Work order = Nothing but the lines from the one containing "Click the reply speech bubble icon" to the final line of the entries should appear, copied exactly and without pictures.
Supplied records below:
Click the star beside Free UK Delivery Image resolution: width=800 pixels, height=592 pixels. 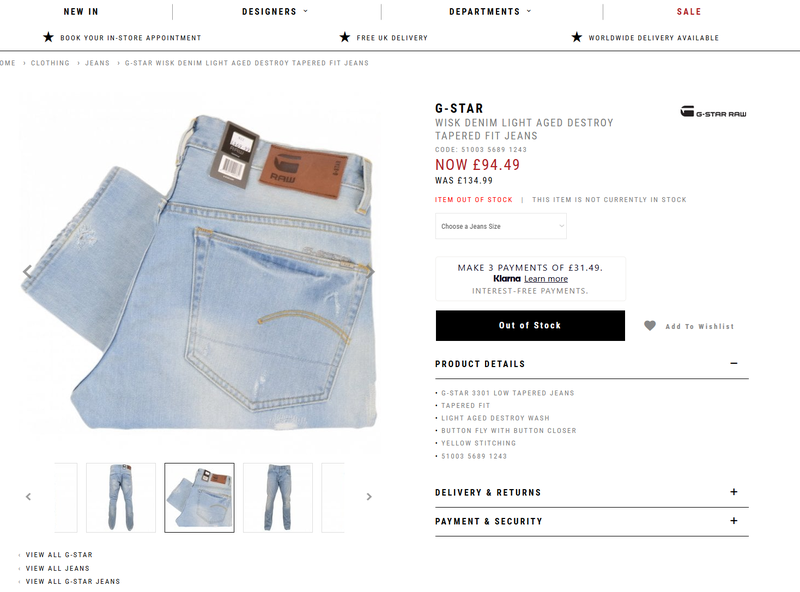[345, 37]
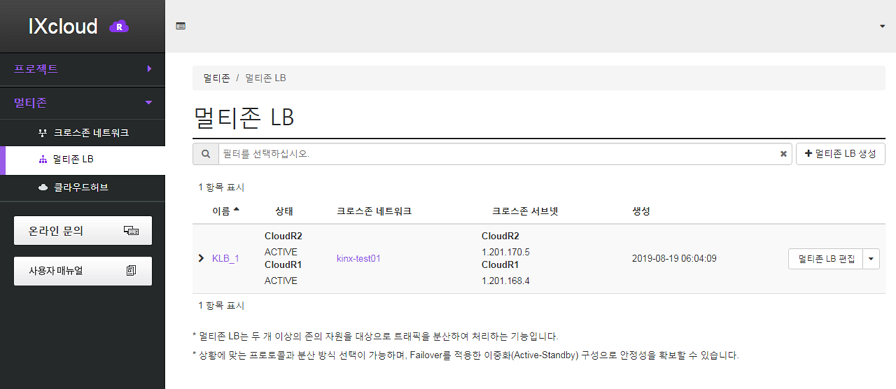Collapse the 멀티존 sidebar section
Viewport: 896px width, 389px height.
pos(82,103)
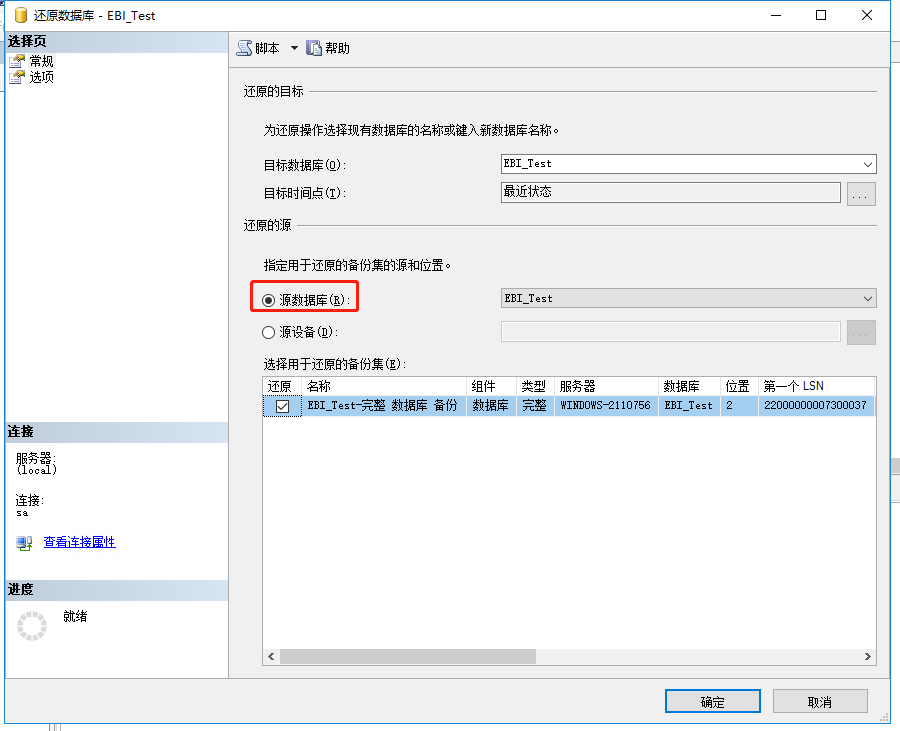Switch to the 选项 page
The width and height of the screenshot is (900, 731).
coord(42,76)
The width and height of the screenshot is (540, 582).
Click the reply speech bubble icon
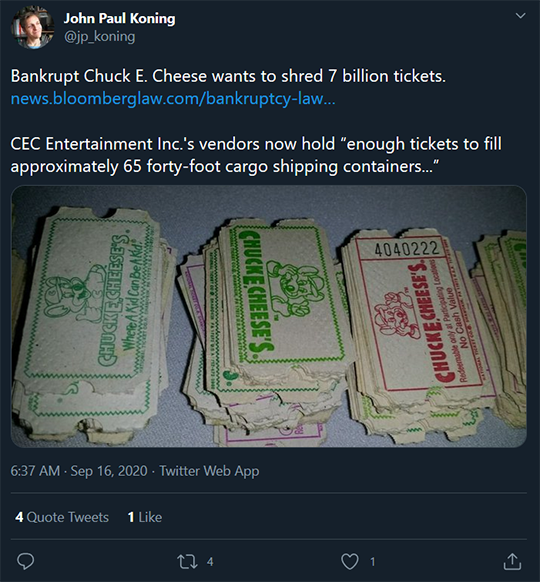(25, 561)
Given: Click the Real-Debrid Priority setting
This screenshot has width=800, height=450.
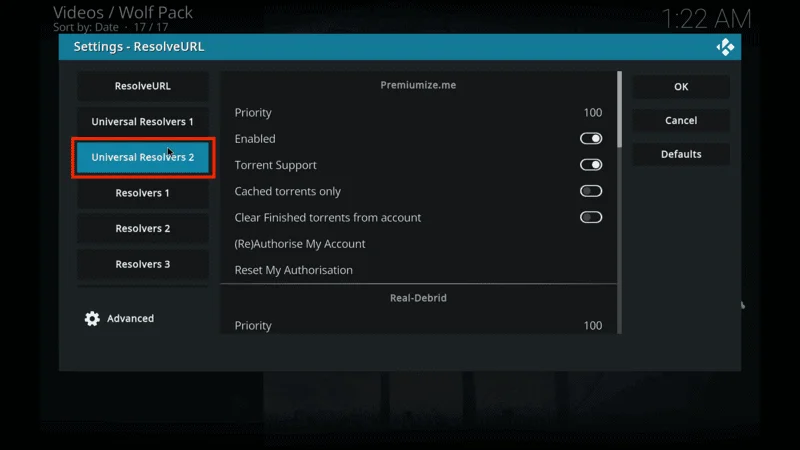Looking at the screenshot, I should pyautogui.click(x=418, y=325).
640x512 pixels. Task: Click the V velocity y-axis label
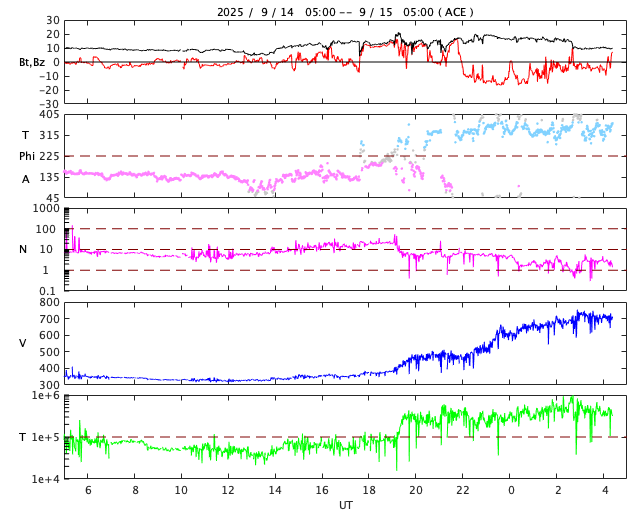(23, 343)
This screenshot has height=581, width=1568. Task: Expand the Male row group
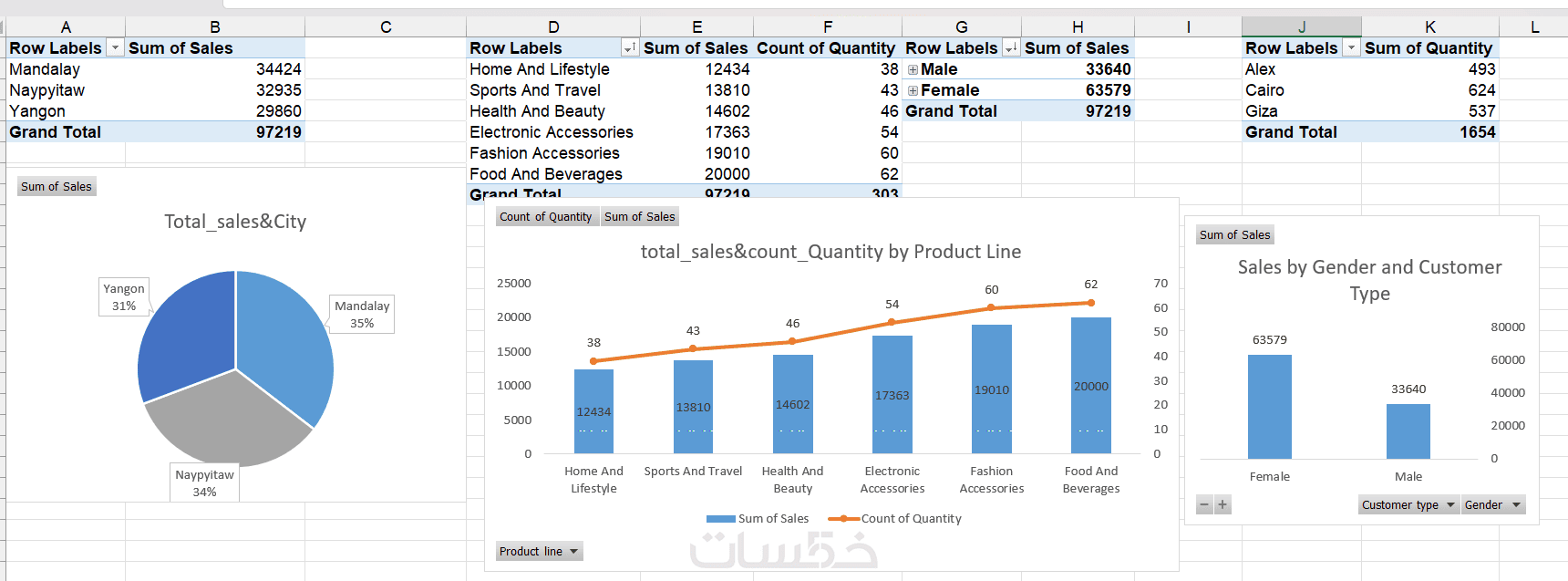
End of Supplied records.
Response =
Click the reply speech bubble icon
(25, 561)
Given: Click the Real-Debrid Priority setting
This screenshot has width=800, height=450.
Looking at the screenshot, I should pyautogui.click(x=418, y=325).
640x512 pixels. Task: Click the V velocity y-axis label
(23, 343)
This screenshot has height=581, width=1568. Task: Expand the Male row group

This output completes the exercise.